Another way the release delay should help Red Dawn‘s grosses is that it allowed the filmmakers to change the villain of the film from China to North Korea. In the time between when the movie was filmed and when it will be release, foreign markets, especially China, have become vital for a film’s financial success. Red Dawn should do much better in China now that their country isn’t the one viciously invading ours.
MGM made sure to keep hold of their interests in the Bond franchise and The Hobbit as they progressed through bankruptcy. Both projects were affected by the delay, but they too came out of the ordeal better than they went into it.
Development had started on Bond 23, which we now know is called Skyfall, before MGM entered bankruptcy. Sam Mendes was picked as director and Peter Morgan was chosen to write the script. However, when the project became delayed, Morgan had to leave the project before finalizing the final script. Rumor has it that Mendes worked on the script to the film during the time production was unable to go forward, calling on writers such as Neal Purvis, Robert Wade, and John Logan to build up the characterization in the script.
Another benefit of the delay is that the film will be released in November 9, 2012, 50 years, one month and four days after the Bond franchise began with Dr. No. The anniversary was covered in all forms of media, and Skyfall was mentioned prominently in every article and news feature about the golden jubilee. If the film was released years earlier, it would not have received the boon of so much free publicity. (The Cabin in the Woods also benefited with a load of free publicity due to its being released the month before The Avengers. In the promotional blitzkrieg for that movie, of course starring Hemsworth and written and directed by Cabin‘s co-writer and producer Joss Whedon, interviews would often refer to the earlier film, raising awareness of the film among a possible target audience).
While Skyfall lost a screenwriter, The Hobbit lost a director in the delay. Guillermo del Toro was originally slated to direct the Lord of the Rings prequel, but had to drop out when MGM’s financial quandary prevented the film from being green lit before the window del Toro allowed in his schedule for the film elapsed. The director’s departure left MGM and co-producers Warner Brothers searching for a new director. Eventually, the powers that be picked the executive producer of the film to take over as director.

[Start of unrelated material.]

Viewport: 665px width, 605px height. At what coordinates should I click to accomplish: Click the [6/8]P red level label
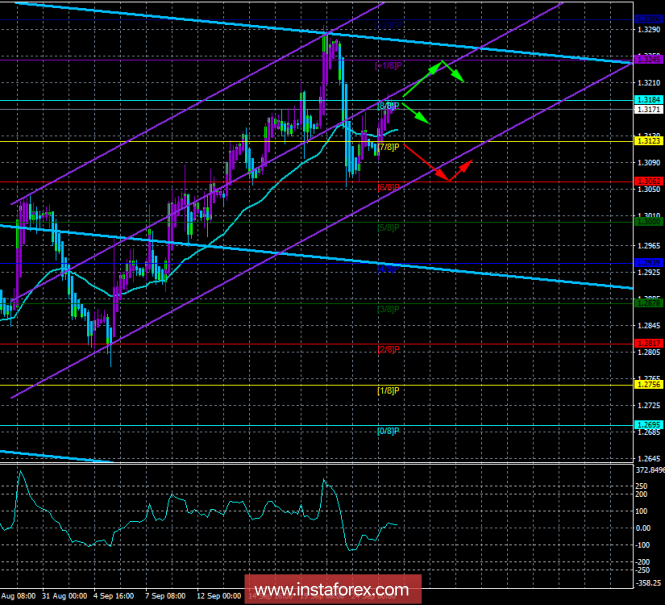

Normally, when a producer replaces a talented and experienced director such as del Toro, the film is doomed with no hope for improvement. However, this time around, with no offense meant towards the skill and ability of del Toro, the producer will be an obvious improvement. Why? Because that producer is Peter Jackson, the man who brought Tolkien to the screen with The Lord of the Rings trilogy, winning three Academy Awards for its final installment, Return of the King.
With Jackson at the helm, The Hobbit trilogy will have a sense of continuity with the world Jackson built with Lord of the Rings. Again, no slight meant to del Toro, a director I admire and respect, something would simply be missing without Jackson in the director’s chair.
We are witness to the impossible happening–four films whose quality and/or box office potential were magnified by a studio’s bankruptcy. Too bad what happened to MGM was a stroke of luck, or else many other studios would pursue bankruptcy as a sure-fire way to turn their fortunes around.